Merge pull request #21 from marbl/dev_alt

alexsweeten · web-flow · commit d38918f4f310 · 2024-04-17T14:59:18.000-04:00
0.8.1 release
diff --git a/README.md b/README.md
@@ -1,3 +1,4 @@
+[![Documentation Status](https://readthedocs.org/projects/moddotplot/badge/?version=latest)](https://moddotplot.readthedocs.io/en/latest/?badge=latest)
 ![](images/logo.png)
 
 - [About](#about)
@@ -6,6 +7,7 @@
   - [Interactive Mode](#interactive-mode)
   - [Static Mode](#static-mode)
   - [Standard arguments](#standard-arguments)
+- [Save matrix to file, but don't render plots. In interactive mode, this must be utlized with the `--save` flag.](#save-matrix-to-file-but-dont-render-plots-in-interactive-mode-this-must-be-utlized-with-the---save-flag)
   - [Interactive Mode Commands](#interactive-mode-commands)
   - [Static Mode Commands](#static-mode-commands)
   - [Sample run - Interactive Mode](#sample-run---interactive-mode)
@@ -141,6 +143,8 @@ If set when 2 or more sequences are input into ModDotPlot, this will show an a v
 `--ambiguous <bool>`
 By default, k-mers that are homopolymers of ambiguous IUPAC codes (eg. NNNNNNNNNNN’s) are excluded from identity estimation. This results in gaps along the central diagonal for these regions.  If desired, these can be kept by setting the `—-ambiguous` flag in both interactive and static mode.  
 
+`--no-plot <bool>`
+Save matrix to file, but don't render plots. In interactive mode, this must be utlized with the `--save` flag. 
 --- 
 
 ### Interactive Mode Commands
@@ -151,7 +155,7 @@ Port to display ModDotPlot on. Default is 8050, this can be changed to any accep
 
 `-w / --window <int>`
 
-Minimum window size. By default, interactive mode sets a minimum window size based on the sequence length `n/2000` (eg. a 3Mbp sequence will have a 1500bp window). The maximum window size will always be set to `n/1000` (3000bp under the same example). This means that 2 matrices will be created. Creating more matrices will mean 
+Minimum window size. By default, interactive mode sets a minimum window size based on the sequence length `n/2000` (eg. a 3Mbp sequence will have a 1500bp window). The maximum window size will always be set to `n/1000` (3000bp under the same example). This means that 2 matrices will be created.
 
 `-q / --quick <bool>`
 
@@ -185,10 +189,6 @@ Window size. Unlike interactive mode, only one matrix will be created, so this r
 
 Skip output of bed file.
 
-`--no-plot <bool>`
-
-Skip output of pdf and png image files.
-
 `--no-hist <bool>`
 
 Skip output of histogram legend.
@@ -209,6 +209,10 @@ List of accepted palettes can be found [here](https://jiffyclub.github.io/palett
 
 Flip sequential order of color palette. Set to `-` by default for divergent palettes. 
 
+`--color <list of hexcodes>`
+
+List of custom colors in hexcode format can be entered sequentially, mapped from low to high identity. 
+
 `--breakpoints <list of ints>`
 
 Add custom identity threshold breakpoints. Note that the number of breakpoints must be equal to the number of colors + 1.
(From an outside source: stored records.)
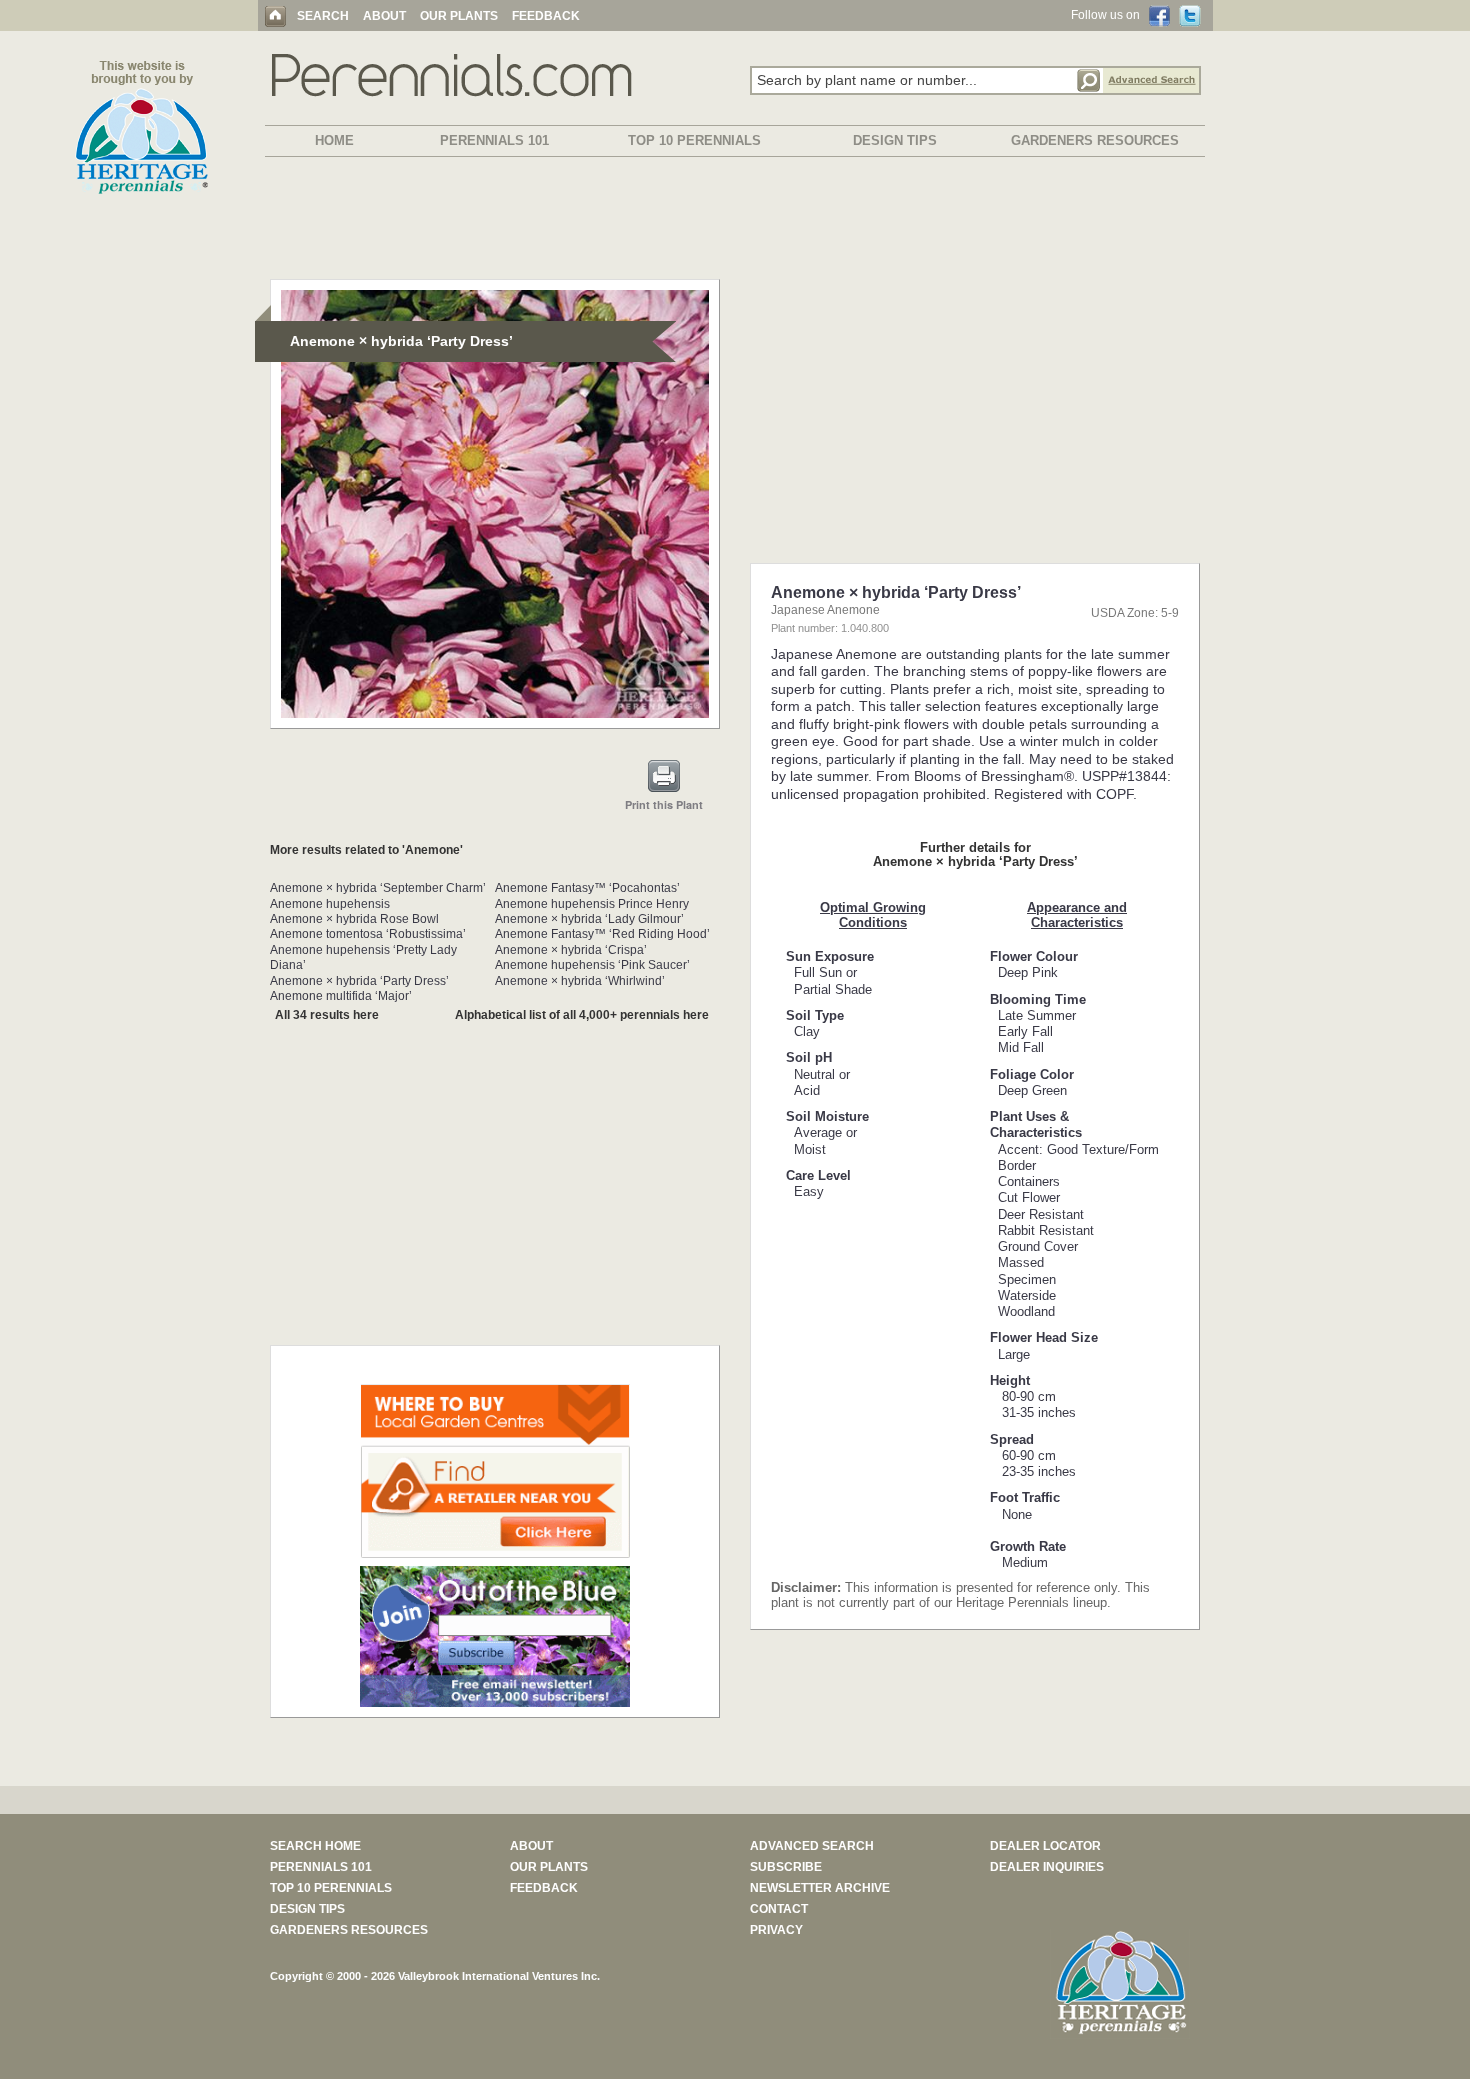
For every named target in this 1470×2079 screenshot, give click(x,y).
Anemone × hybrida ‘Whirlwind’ (580, 981)
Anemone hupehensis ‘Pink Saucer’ (592, 965)
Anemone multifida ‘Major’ (341, 996)
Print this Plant (664, 804)
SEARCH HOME (315, 1846)
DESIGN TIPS (895, 140)
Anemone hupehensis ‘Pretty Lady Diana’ (363, 957)
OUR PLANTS (459, 16)
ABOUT (384, 16)
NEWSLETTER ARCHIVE (820, 1888)
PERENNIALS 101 (494, 140)
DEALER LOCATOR (1045, 1846)
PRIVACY (776, 1930)
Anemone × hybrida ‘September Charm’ (378, 888)
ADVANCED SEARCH (812, 1846)
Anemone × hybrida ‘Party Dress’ (359, 981)
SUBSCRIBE (786, 1867)
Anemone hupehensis (330, 904)
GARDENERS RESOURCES (1095, 140)
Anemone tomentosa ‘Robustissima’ (368, 934)
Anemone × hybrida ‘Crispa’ (571, 950)
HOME (334, 140)
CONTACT (779, 1909)
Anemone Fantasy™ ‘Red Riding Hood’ (602, 934)
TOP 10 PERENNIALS (694, 140)
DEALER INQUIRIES (1047, 1867)
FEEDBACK (546, 16)
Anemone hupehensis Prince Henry (592, 904)
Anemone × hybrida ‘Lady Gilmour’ (589, 919)
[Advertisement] (735, 222)
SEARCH (323, 16)
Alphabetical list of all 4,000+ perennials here (582, 1015)
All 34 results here (327, 1015)
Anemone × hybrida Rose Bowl (354, 919)
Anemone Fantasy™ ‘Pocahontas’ (587, 888)
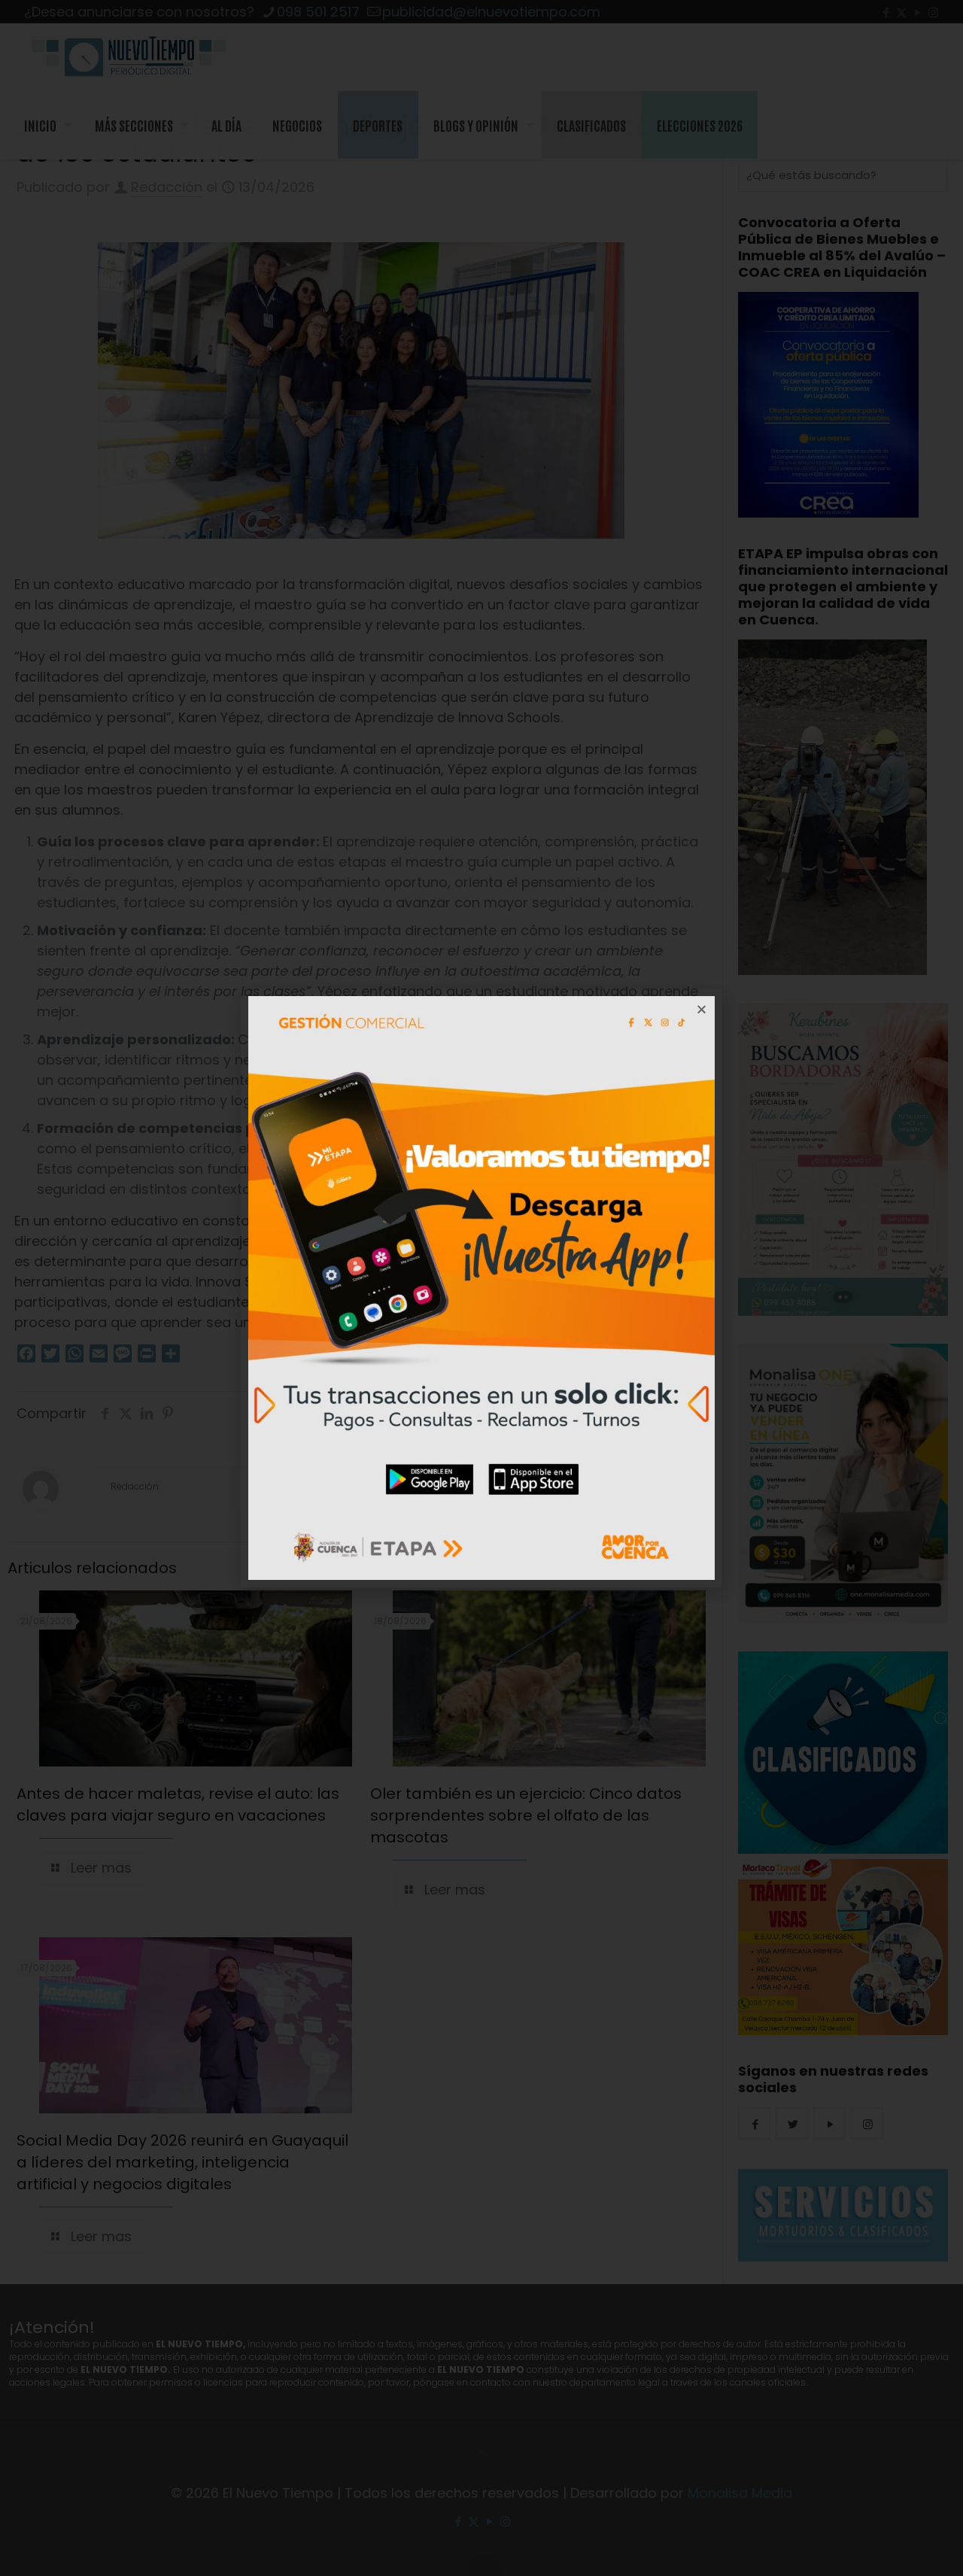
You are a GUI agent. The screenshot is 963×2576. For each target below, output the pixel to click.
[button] (701, 1009)
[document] (481, 1288)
@@ -278,7 +282,7 @@ ssh -N -f -L <LOCAL_PORT_NUMBER>:127.0.0.1:<HPC_PORT_NUMBER> HPC@LOGIN.CREDENTIA
 
 You should now be able to view interactive mode using `http://127.0.0.1:<LOCAL_PORT_NUMBER>`. Note that your own HPC environment may have specific instructions and/or restrictions for setting up port forwarding.
 
-VSCode now has automatic port forwarding built into the terminal menu. See [VSCode documentation](https://code.visualstudio.com/docs/editor/port-forwarding) for fruther details 
+VSCode now has automatic port forwarding built into the terminal menu. See [VSCode documentation](https://code.visualstudio.com/docs/editor/port-forwarding) for further details 
 
 ![](images/portforwarding.png)
 
@@ -319,7 +323,7 @@ $ moddotplot static -c config/config.json
  | |  | | (_) | (_| | | |__| | (_) | |_  | |    | | (_) | |_ 
  |_|  |_|\___/ \__,_| |_____/ \___/ \__| |_|    |_|\___/ \__|
 
-v0.8.0 
+v0.8.1
 
 Running ModDotPlot in static mode
 
@@ -371,18 +375,17 @@ For bug reports or general usage questions, please raise a GitHub issue, or emai
 
 ## Known Issues
 
-Plot width and xlim (limiting the x axis to a different amount) currently do not work. I plan to have those working in v0.9.0.
-
-Mac users might encounter the following unexpected command line output:
+- Plot width and xlim (limiting the x axis to a different amount) currently do not work. I plan to have those working in v0.9.0.
 
-`/bin/sh: lscpu: command not found`
-
-This is a known issue with Plotnine, the Python plotting library used by ModDotPlot. This can be safely ignored.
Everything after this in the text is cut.